§ **Exercise requirements**: The forum thread below gives a path of section headings for finding the quoted sentence in the paper. List each heading in that path, in order.

§ **Provided text**:
>> start
Do not understand the difference between Dts and Dt

Question

Do not understand the difference between Dts and Dt

dragon97ytd opened this issue 2 years ago · comments

Thanks for your outstanding work in this area, it can be applied to a lot of places. But I do not understand one thing in the paper that you write below

"Specifically, for each image, we predict its depth maps Dt and DSt using
the cost volumes formed by temporal stereo images C and static stereo images CS, respectively."
(The location is in Muti-stage Training --> Bootstrapping --> Mask Module below, if you could not find it you can use search button in your PDF reader to find the sentence)

Can you tell me what does "static stereo images" mean and where are they implemented in your code?
By the way, if convenient, can you send me the code about how to generate moving objection mask ?
My email is "tingdong.yu@cripac.ia.ac.cn" and you can send the code to it,

Thanks for your great contribution again.
best wishes

Hardik Shah · Answer 1 · Tue Sep 06 2022 16:17:46 GMT+0800 (China Standard Time)

Hi,
According to my understanding of the paper, the term "static stereo images" corresponds to the image given by the second lens of the stereo camera at the same timestamp. It has been mentioned that stereo images are being used during the bootstrapping stage of training. And the KITTI dataset has stereo images i.e. at each timestamp there are two images captured, one from the left and the right camera. Hence, during training these two views are utilized for the formation of the cost volume apart from the temporal stereo images.

Regarding implementation in code, this line in the KITTI dataloader is where the static stereo images are used.

Felix Wimbauer · Answer 2 · Tue Sep 06 2022 16:51:37 GMT+0800 (China Standard Time)

Hi @dragon97ytd ,
thank you for your interest in our work!
And thank you @hardik01shah for replying, you are right!

Dt is the depth map predicted from a cost volume that was created from the monocular camera sequence (i.e. same camera, different time steps). In the code, these frames are usually just "frames" in the data dict.

DSt is the depth map predicted from a cost volume that was created from the stereo frame only (i.e. different camera, same time step). In the code, this frame is the "stereo_frame" in the data dict.

I also sent you the code via email.

Best,
Felix
>> end
§ **Material shown**:
>> start
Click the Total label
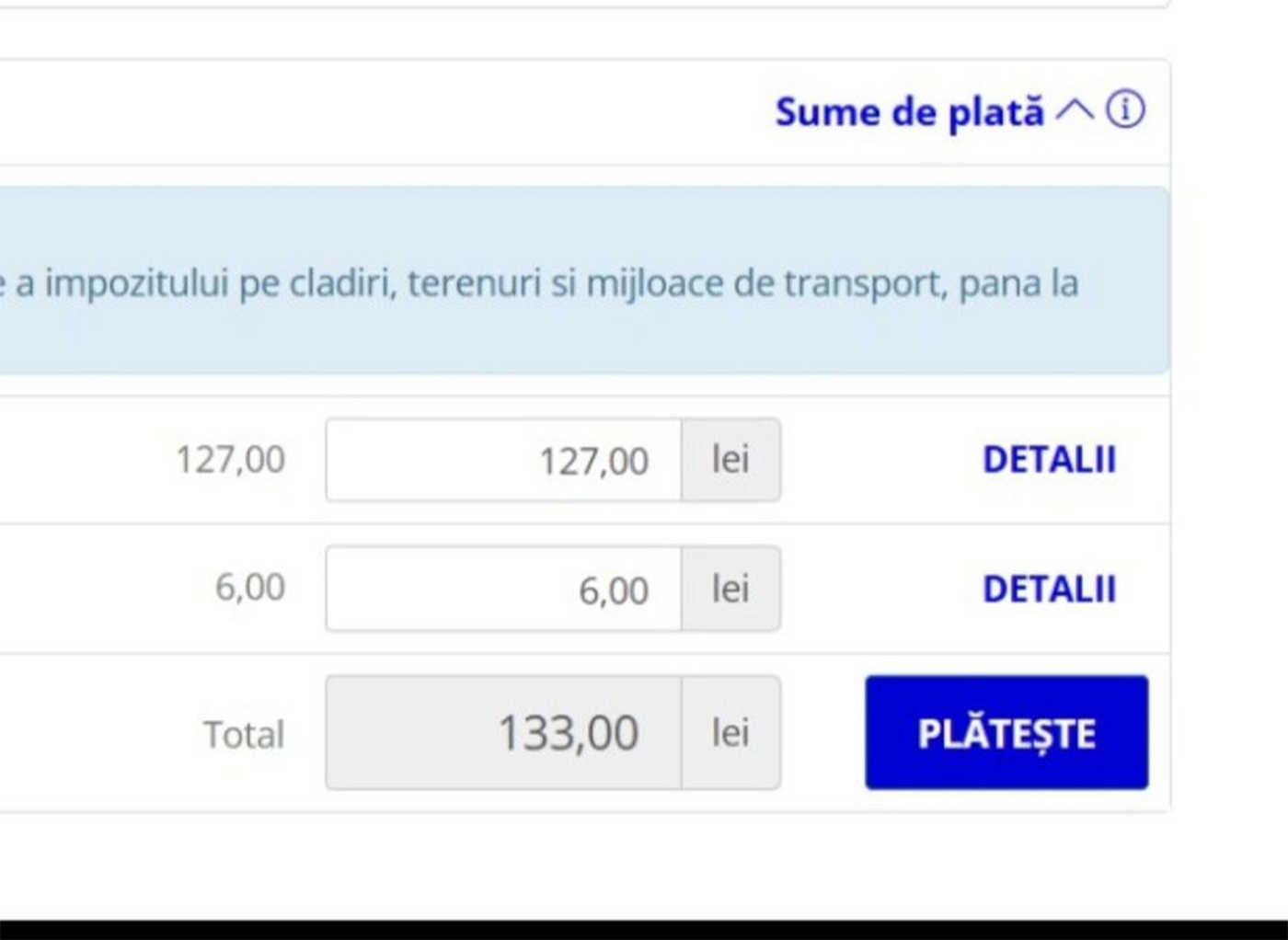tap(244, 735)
>> end
>> start
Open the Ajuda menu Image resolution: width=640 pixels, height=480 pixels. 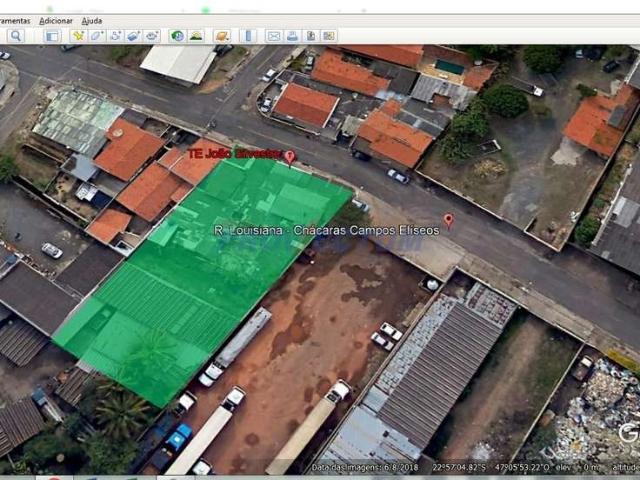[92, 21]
>> end
>> start
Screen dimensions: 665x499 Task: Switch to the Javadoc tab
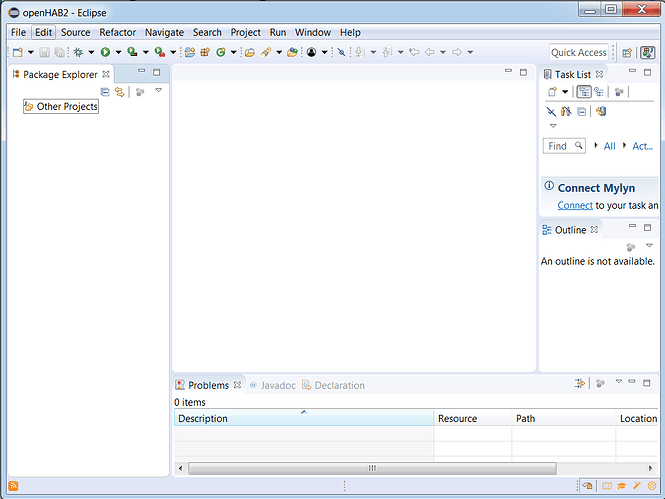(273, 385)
>> end
§ **Written response**:
Muti-stage Training
Bootstrapping
Mask Module